Exercise aim: Reproduce, character for character, the stretch of the blog excerpt from "Found via TechEBlog's" through "in your blurb.".

Selected extract:
It's kind of like the tale about the guitar shop in Asbury Park that advertised the Gibson Les Paul as "the guitar Bruce Springsteen uses!" back in the early 1970s. The story goes that some kid traded his Esquire/Tele frankenguitar for a Les Paul so he could be like Bruce; then, the Boss himself swapped his Les Paul for the Esquire, which he still uses today. (Yeah, that one.)

Let there be light

This creative fellow found a use for all his old CDs. (Hope it illuminates his Star Wars poster adequately!)

Found via TechEBlog's Top 10 Strangest Home Gadgets. I like the Pong clock too.

Thursday, April 20, 2006

Logjammin'

Let me get this straight:

∙You're a theater located on Haight Street.
∙You're showing The Big Lebowski.
∙It's going to be screened at 4:20 on 4/20.
∙There's a "munchies" reference in your blurb.

What is that, an Eastern thing? (Far from it.)

The Dude abides. But I won't be there.

Data lines:
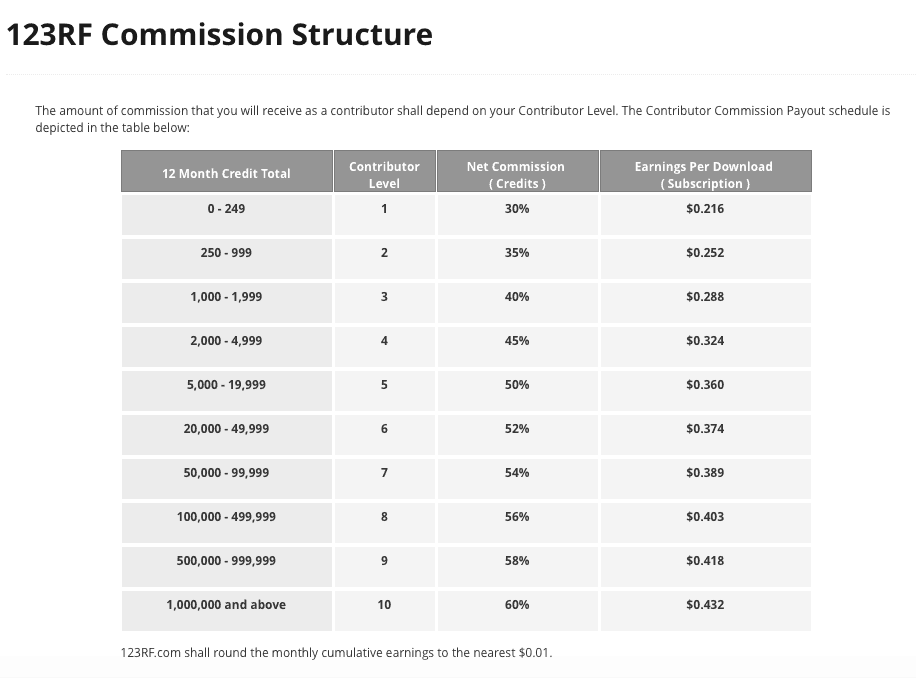Click the "Net Commission (Credits)" header cell
This screenshot has width=916, height=678.
pyautogui.click(x=516, y=174)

Finished task:
Found via TechEBlog's Top 10 Strangest Home Gadgets. I like the Pong clock too.

Thursday, April 20, 2006

Logjammin'

Let me get this straight:

∙You're a theater located on Haight Street.
∙You're showing The Big Lebowski.
∙It's going to be screened at 4:20 on 4/20.
∙There's a "munchies" reference in your blurb.